Tuesday, December 2, 2014

Openings




A recent poll conducted on behalf of Romance Writers of America found that the chief factor that motivates book browsers to choose a particular romance novel is attraction to the story (outranking other draws, such as author and reviews).

Equipped with this information, I observed shoppers browsing in a Tallahassee book store and watched how they pick a book. In every case they first read the story blurb on the book flap or back cover and then read the first couple pages before either returning the book to the shelf or heading off to the cashier with their prize.
For you as a writer this means you’ve got to deliver a dynamite opening sentence and first chapter. No long wind-ups, but bang!—straight into the heart of your story. So if you reread your first draft and realize that the story doesn’t kick in until page twelve, that’s twelve pages too late! Ditch those warm-up pages. If they contain important information or character development, salvage it for insertion elsewhere in your novel, perhaps as back-story.
Even as long ago as the First Century BCE, the Roman poet Horace (best known for his poem Carpe Diem—“Seize the Day”) recommended that literature begin in media res—“in the midst of things.” In other words, with characters already engaged in dramatic action.
Study how the masterful Nora Roberts opens the door to her novel Witness with a sentence that immediately conveys both character and the threat of violence:

Elizabeth Fitch’s short-lived teenage rebellion began with L’Oreal Pure Black, a pair of scissors and a fake ID. It ended in blood.

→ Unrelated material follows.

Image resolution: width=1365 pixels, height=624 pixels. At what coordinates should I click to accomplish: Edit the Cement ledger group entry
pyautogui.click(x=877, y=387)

Maxine Hong Kingston begins The Woman Warrior with this hook:  

“You must not tell anyone,” my mother said, “what I am about to tell you.”

The first paragraph of Diana Gabaldon’s blockbuster, Outlander, economically conveys intrigue and setting and characterization:

It wasn’t a very likely place for disappearances, not at first glance. Mrs. Baird’s was like a thousand other Highland bed-and-breakfast establishments in 1945; clean and quiet, with fading floral wallpaper, gleaming floors, and a coin-operated hot-water geyser in the lavatory. Mrs. Baird herself was squat and easygoing, and made no objection to Frank lining her tiny rose-sprigged parlor with the dozens of books and papers with which he always traveled.

Patricia Briggs begins Moon Called, the first book in her paranormal romance series starring the shape-shifter, Mercy Thompson, with a scene that introduces the heroine as an auto mechanic—with an extraordinary sense of smell.

I didn’t realize he was a werewolf at first. My nose isn’t at its best when surrounded by axle grease and burnt oil—and it’s not like there are a lot of stray werewolves running around. So when someone made a polite noise near my feet to get my attention I thought he was a customer.

Here are opening sentences from a few of my own short stories and novels.

Mason Drake awoke and saw the pilot burning. Flames climbed up the dead man’s flight jacket and the red nylon melted.

If Tom Harding had been paying attention to his fingertips when they began to tingle, the strangest encounter of his life would not have happened.

When my transition drew near, an Unsurpassable Lover came to my door, her puffy-eyed silence foretelling terrible news.

“Where were you last night?”
I rolled onto my side and a headache thunder-clapped through my skull. A nude woman occupied with me a bed so broad it seemed a landscape of satin sheets.
“Where did you go last night?” she said again. Whoever she was, she was royalty. A holo-tattoo of the Imperial Dragon coiled around the pupil of her left eye, shimmering iridescently.

Once you’ve crafted enticing opening sentences, your readers need to be told within the next two or three pages:

·        WHO is the story’s hero?
·        WHERE does the story take place?
·        WHAT conflict does the hero face?
·        WHY should we care? (Hint: because the hero is likable.)


All of the above does not imply slaving over your first paragraphs, insisting that they be perfect before you can move on with writing your story. If you feel stuck on the opening scene, plunging deeper into the tale might be your best strategy. After fifty or a hundred pages, when your characters and their struggles to find love have become real and alive for you, you’ll probably have a strong idea how to go back and rewrite the beginning.